Transcribe nothing but the lines from the one with "You are a computer-use" to the end of the entries, both included, keeping each exact and leaving every picture out.

#####

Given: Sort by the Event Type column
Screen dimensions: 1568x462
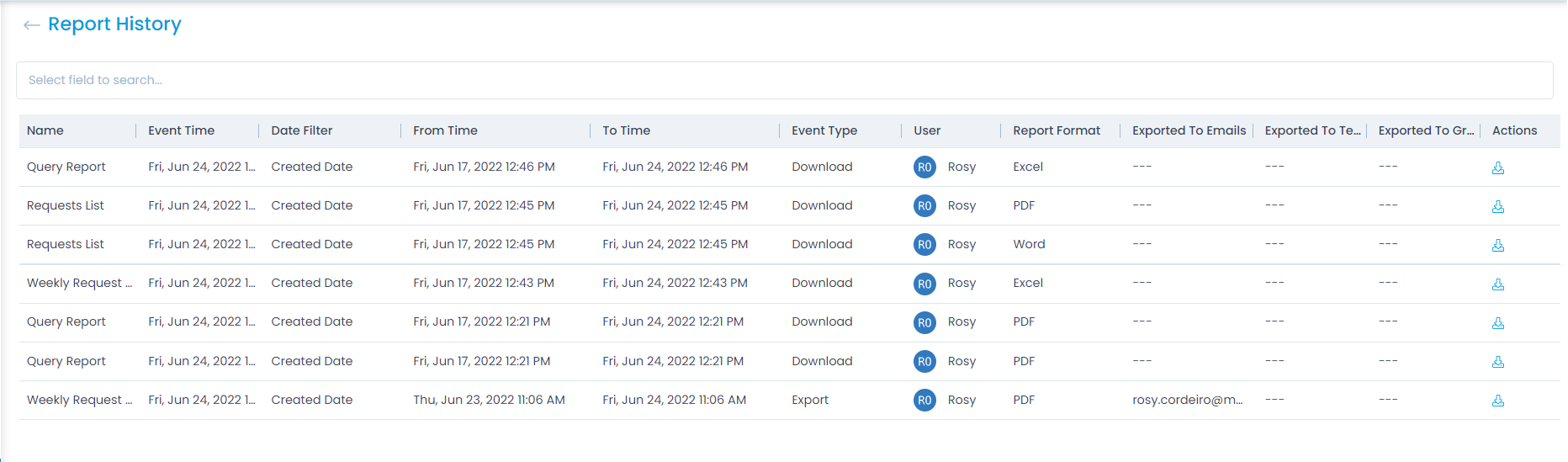Looking at the screenshot, I should coord(824,130).
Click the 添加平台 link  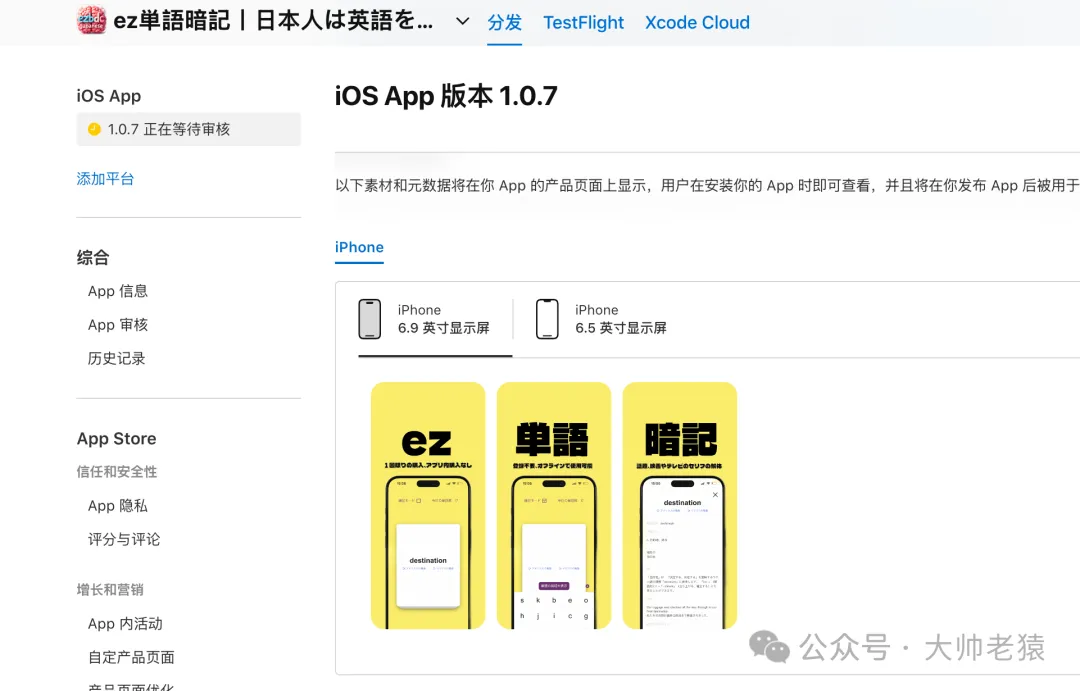tap(105, 179)
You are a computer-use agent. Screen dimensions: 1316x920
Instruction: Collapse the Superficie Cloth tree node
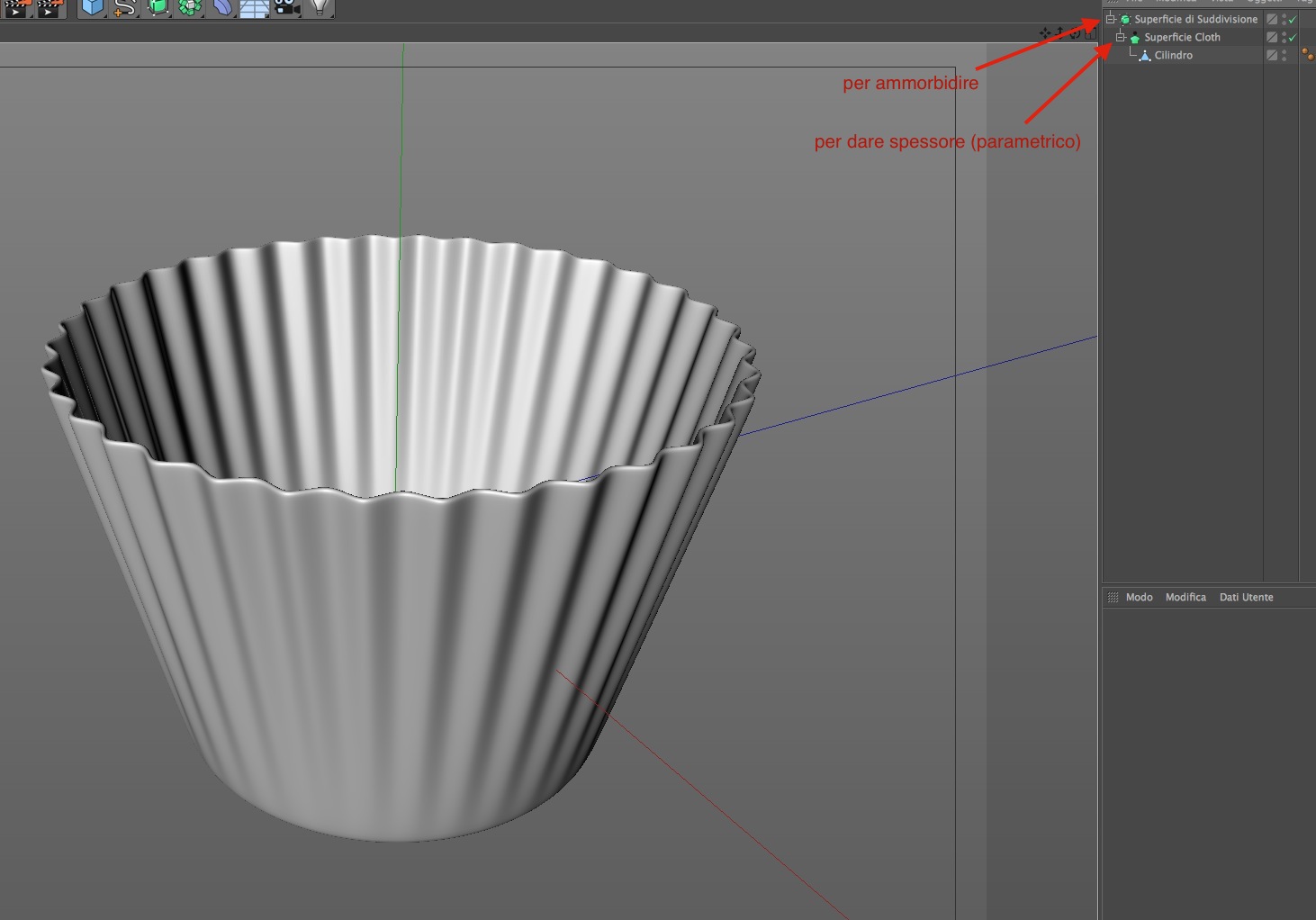tap(1121, 37)
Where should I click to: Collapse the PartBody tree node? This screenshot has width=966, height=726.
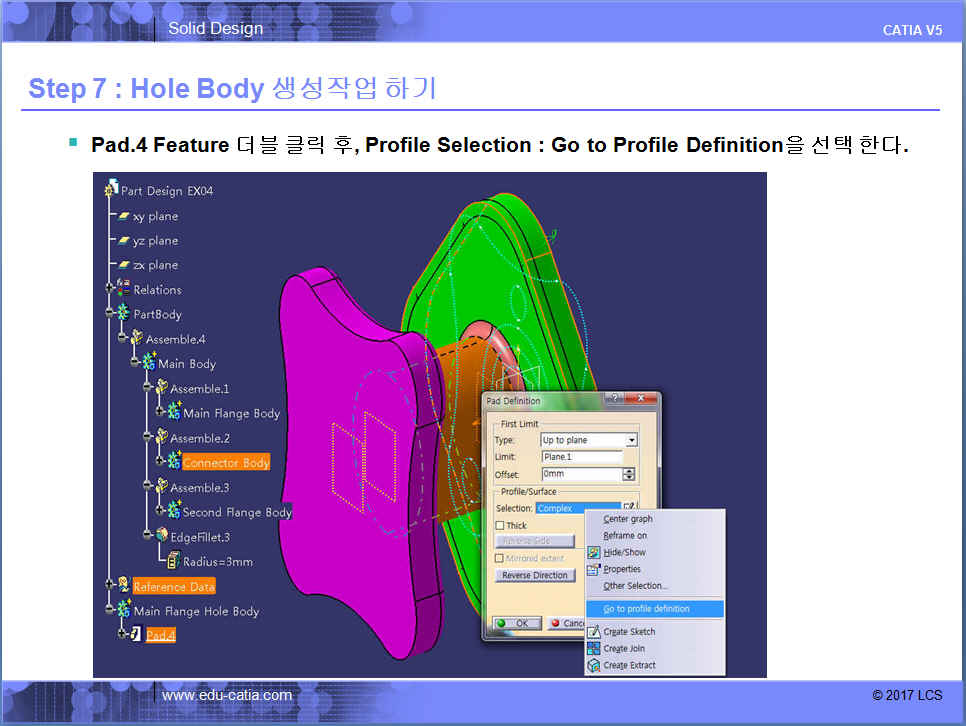110,314
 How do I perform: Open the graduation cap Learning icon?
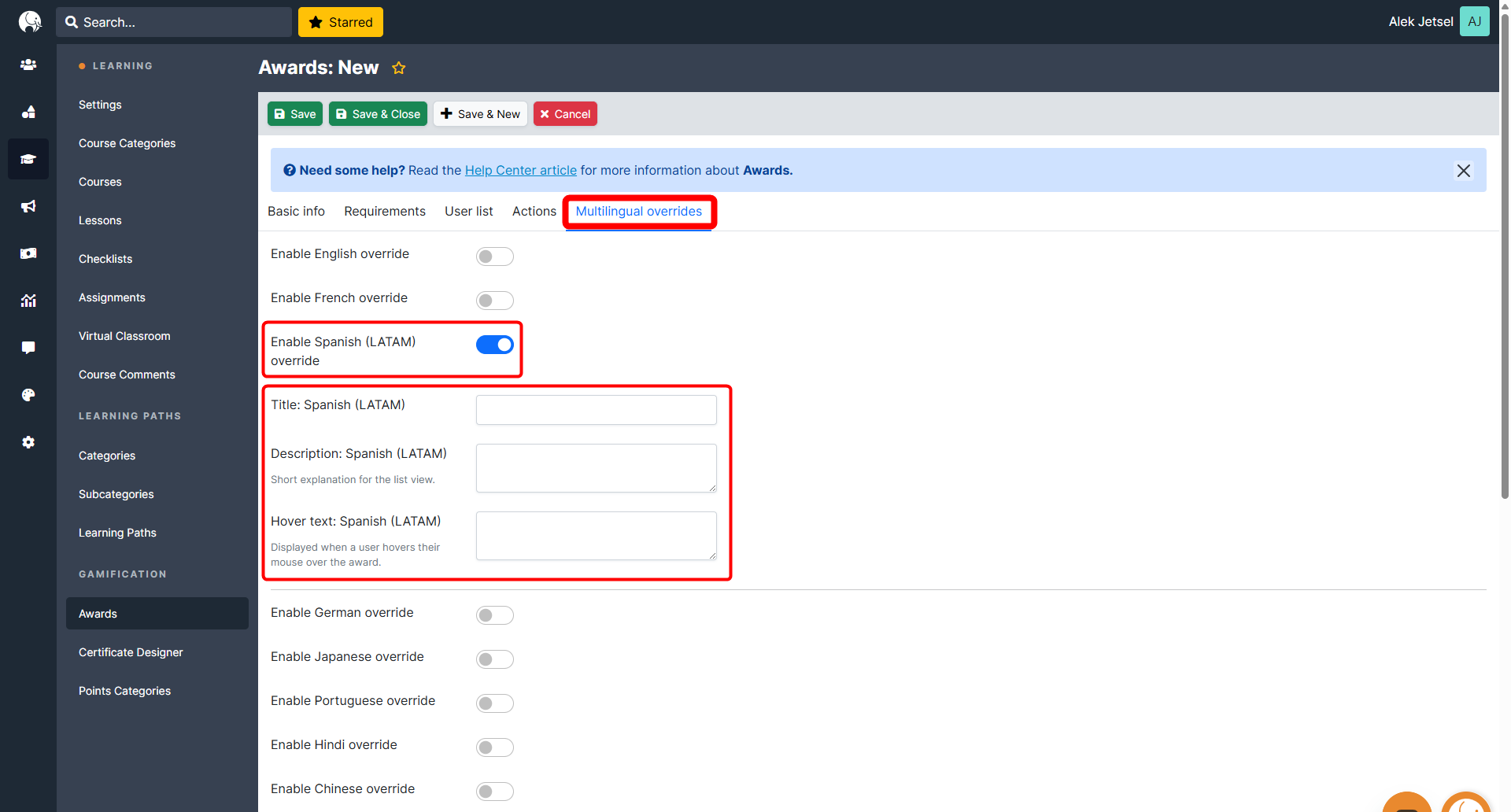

#####

• Response:
You are a computer-use agent. Screen dimensions: 1316x920
Instruction: Collapse the Superficie Cloth tree node
tap(1121, 37)
Where should I click to: Collapse the PartBody tree node? This screenshot has width=966, height=726.
110,314
 How do I perform: Open the graduation cap Learning icon?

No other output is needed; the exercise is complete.